Death toll rises as Iraqi protesters regroup despite brutal crackdown
Abdul Mahdi formally submitted his resignation to parliament on Saturday and lawmakers were expected to either vote or accept it outright in a parliamentary session on Sunday, two members of parliament said.
At least three protesters were killed and 24 wounded early on Saturday by security forces who fired live rounds at them in the holy city of Najaf, southern Iraq, security and hospital officials told the Associated Press.
The city witnessed a fresh bout of violence in recent days as security forces and armed men in civilian clothes tried to snuff out rallies after demonstrators torched the Iranian consulate, leaving more than 20 protesters dead.
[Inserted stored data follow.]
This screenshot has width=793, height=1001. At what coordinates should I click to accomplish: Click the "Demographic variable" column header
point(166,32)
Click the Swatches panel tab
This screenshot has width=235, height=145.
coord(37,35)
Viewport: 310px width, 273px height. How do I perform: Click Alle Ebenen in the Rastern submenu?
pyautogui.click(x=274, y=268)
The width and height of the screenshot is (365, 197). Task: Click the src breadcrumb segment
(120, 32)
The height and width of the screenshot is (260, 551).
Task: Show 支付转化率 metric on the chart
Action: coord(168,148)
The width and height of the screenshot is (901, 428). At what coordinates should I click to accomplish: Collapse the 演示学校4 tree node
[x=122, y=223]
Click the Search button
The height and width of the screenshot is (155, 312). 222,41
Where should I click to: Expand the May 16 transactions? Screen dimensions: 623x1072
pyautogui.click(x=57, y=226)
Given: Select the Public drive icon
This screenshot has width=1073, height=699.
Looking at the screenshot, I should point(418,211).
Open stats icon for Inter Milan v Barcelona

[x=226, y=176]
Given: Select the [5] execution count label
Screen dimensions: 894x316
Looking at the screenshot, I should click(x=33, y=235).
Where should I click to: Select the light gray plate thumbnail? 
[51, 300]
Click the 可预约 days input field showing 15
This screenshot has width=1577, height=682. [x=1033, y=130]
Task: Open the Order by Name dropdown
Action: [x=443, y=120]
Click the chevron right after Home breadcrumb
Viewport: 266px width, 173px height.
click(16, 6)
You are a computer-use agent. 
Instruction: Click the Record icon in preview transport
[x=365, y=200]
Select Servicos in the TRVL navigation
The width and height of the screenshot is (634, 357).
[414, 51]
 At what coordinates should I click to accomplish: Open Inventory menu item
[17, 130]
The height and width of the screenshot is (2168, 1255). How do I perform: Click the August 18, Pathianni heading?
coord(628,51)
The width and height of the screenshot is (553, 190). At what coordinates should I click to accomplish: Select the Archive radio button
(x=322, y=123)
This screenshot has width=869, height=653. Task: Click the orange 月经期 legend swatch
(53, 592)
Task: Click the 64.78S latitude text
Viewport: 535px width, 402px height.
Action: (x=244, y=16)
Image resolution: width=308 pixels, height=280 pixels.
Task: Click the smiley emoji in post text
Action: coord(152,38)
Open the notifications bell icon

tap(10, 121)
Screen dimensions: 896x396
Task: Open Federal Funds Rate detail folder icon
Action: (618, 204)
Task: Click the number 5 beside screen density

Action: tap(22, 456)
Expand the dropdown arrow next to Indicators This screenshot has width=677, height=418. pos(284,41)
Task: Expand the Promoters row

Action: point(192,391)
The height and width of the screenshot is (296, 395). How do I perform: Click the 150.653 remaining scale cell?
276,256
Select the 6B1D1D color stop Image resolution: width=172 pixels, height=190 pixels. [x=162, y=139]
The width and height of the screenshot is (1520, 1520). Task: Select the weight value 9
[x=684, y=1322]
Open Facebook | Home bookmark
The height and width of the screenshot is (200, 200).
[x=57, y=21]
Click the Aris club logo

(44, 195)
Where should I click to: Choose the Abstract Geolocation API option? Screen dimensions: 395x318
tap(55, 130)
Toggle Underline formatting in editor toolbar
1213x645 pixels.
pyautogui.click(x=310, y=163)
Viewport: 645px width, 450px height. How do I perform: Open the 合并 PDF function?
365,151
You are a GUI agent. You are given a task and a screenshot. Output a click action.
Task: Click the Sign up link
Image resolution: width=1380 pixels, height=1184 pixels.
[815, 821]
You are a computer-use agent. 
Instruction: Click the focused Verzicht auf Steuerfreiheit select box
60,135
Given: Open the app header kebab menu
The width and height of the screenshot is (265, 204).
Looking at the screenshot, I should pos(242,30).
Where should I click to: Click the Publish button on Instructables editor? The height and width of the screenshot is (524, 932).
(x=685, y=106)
Five of them were shot dead by men in civilian clothes who fired on young protesters approaching a revered religious tomb or political party headquarters.
At least 11 more demonstrators were wounded near Baghdad's Ahrar Bridge when security forces fired live ammunition and tear gas to disperse demonstrators on Saturday.
Protests erupted in Iraq in early October, with the mostly young and Shia population of the capital and country's south voicing anger with endemic corruption and economic mismanagement.
Read more: Kidnappings, killings and threats: Inside Iraq's authoritarian turn
The demonstrations have swollen in size, scope and fury since then, with protesters targeting symbols of Iranian influence and calling for a new government.
Iraqis have been faced by a brutal crackdown in what amounts to the country's biggest crisis since Islamic State group militants seized large swathes of the country five years ago. More than 420 people killed and 15,000 wounded so far, according to an AFP tally.
Dozens of people in Lebanon, in the midst of its own mass protest movement, staged a candelit vigil outside Iraq's embassy on Saturday to denounce the excessive use of force against demonstrators there.
They raised pictures of Iraqi protesters who have been killed since the demonstrations began. Some raised the Lebanese flag, while one woman wrapped the Iraqi tricolour around her shoulders.
The protest movements have been unprecedented for both countries, with demonstrators speaking out against corruption, unemployment, poor public services and two entrenched political elites.
But Lebanese protesters have faced relatively little violence compared to their Iraqi counterparts, although security forces have been criticised for failing to protect demonstrators from attacks by backers of the Shia Hezbollah and Amal movements.
Layal Siblani, the organiser behind the vigil, said the spiralling crackdown in Iraq this past week prompted the idea.
"The uprising in Iraq and the uprising in Lebanon are one," she told AFP.
"A protester killed there is a protester killed here."
Hussein, at the vigil on Saturday, said Lebanese protesters had a duty towards those in Iraq.
"We have to stand in solidarity with our Iraqi counterparts who are being arrested and killed on a daily basis," he said.